Emerging growth company
    If an emerging growth company, indicate by check mark if the registrant has elected not to use the extended transition period for complying with any new or revised financial accounting standards provided pursuant to Section 13(a) of the Exchange Act.



Explanatory Note
On February 8, 2023, International Flavors and Fragrances, Inc. (the “Company”) issued a press release announcing its financial results for its fourth quarter and fiscal year 2022. A copy of the press release was furnished with a Current Report on Form 8-K filed on February 8, 2023 (the “Original Form 8-K”).
This amendment to Original Form 8-K (“Amendment No. 1”) is being filed solely to reflect the adjustments made by the Company while finalizing its financial statements for inclusion in its annual report on Form 10-K, which are largely related to the Company’s divestiture activities as described below.
Item 2.02. Results of Operations and Financial Condition
The Company is filing this Amendment No. 1 to the Original Form 8-K, including the Press Release, that was furnished as Exhibit 99.1 thereto announcing results for the fourth quarter and fiscal year 2022 (the “Original Press Release”). Attached as Exhibit 99.1 to this Amendment No.1 is an updated “Consolidated Statements of (Loss) Income”, “Condensed Consolidated Balance Sheets”, “Consolidated Statements of Cash Flows”, “Reconciliation of Net (Loss) Income and EPS”, and “Reconciliation of Adjusted (Non-GAAP) EPS ex. Amortization” (collectively the “Updated Financial Information”).
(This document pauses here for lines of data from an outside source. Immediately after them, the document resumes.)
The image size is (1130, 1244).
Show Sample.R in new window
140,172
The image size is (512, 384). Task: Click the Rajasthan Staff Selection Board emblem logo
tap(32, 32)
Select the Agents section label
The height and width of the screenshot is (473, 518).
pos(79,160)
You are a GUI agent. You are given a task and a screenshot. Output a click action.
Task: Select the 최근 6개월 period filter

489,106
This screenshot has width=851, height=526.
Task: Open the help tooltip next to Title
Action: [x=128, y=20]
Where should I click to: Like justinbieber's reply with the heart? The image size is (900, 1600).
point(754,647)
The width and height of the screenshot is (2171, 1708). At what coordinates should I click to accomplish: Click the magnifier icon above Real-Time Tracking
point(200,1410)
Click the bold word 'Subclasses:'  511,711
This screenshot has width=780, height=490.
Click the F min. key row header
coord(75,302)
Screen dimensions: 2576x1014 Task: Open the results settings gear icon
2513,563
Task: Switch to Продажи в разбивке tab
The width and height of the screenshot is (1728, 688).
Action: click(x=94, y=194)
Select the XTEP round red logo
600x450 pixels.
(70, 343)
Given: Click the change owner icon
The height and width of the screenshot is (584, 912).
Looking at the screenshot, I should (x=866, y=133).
The following is a summary of the adjustments.
The Company recorded adjustments to its “Provision for income taxes” on the “Consolidated Statements of (Loss) Income”, which resulted in an additional $28 million of expense for both the fourth quarter of and fiscal year 2022. These adjustments resulted in changes to “Other current liabilities” and “Non-current liabilities” on the “Condensed Consolidated Balance Sheets” with a net impact of the same amount. Additionally, these items impacted the “Consolidated Statement of Cash Flows” to adjust the “Net (loss) income” with no change to “Net cash provided by operating activities”.
Additionally, the Company adjusted its “Cash, cash equivalents and restricted cash” on the “Consolidated Statements of Cash Flows” to reflect the “cash and cash equivalents” included in “Assets held for sale” which is in “Other current assets” on the “Condensed Consolidated Balance Sheets”. This resulted in an increase of $52 million in “Net cash provided by operating activities” and an increase of $52 million in “Cash, cash equivalents and restricted cash at end of year” for December 31, 2022.
The Company also made certain reclassifications on its “Condensed Consolidated Balance Sheets” and “Consolidated Statements of Cash Flows”.
The Company has updated its Financial Information to reflect the above items.
The Updated Financial Information is attached as Exhibit 99.1 to this Form 8-K/A and is incorporated herein by reference. The information contained in Item 2.02 of this Current Report on Form 8-K/A, including Exhibit 99.1, shall not be deemed “filed” for purposes of Section 18 of the Securities Exchange Act of 1934, as amended, (the “Exchange Act”), or otherwise subject to the liabilities of that section, and shall not be deemed incorporated by reference into any of the Company’s filings under the Securities Act of 1933, as amended, or the Exchange Act, whether made before or after the date hereof, regardless of any general incorporation language in such filing, except as shall be expressly set forth by specific reference in such filing.
Item 9.01. Financial Statements and Exhibits
(d) Exhibits
NumberDescription
99.1
104Cover Page Interactive Data File (embedded within the Inline XBRL document)




SIGNATURE
    Pursuant to the requirements of the Securities Exchange Act of 1934, the Registrant has duly caused this report to be signed on its behalf by the undersigned hereunto duly authorized.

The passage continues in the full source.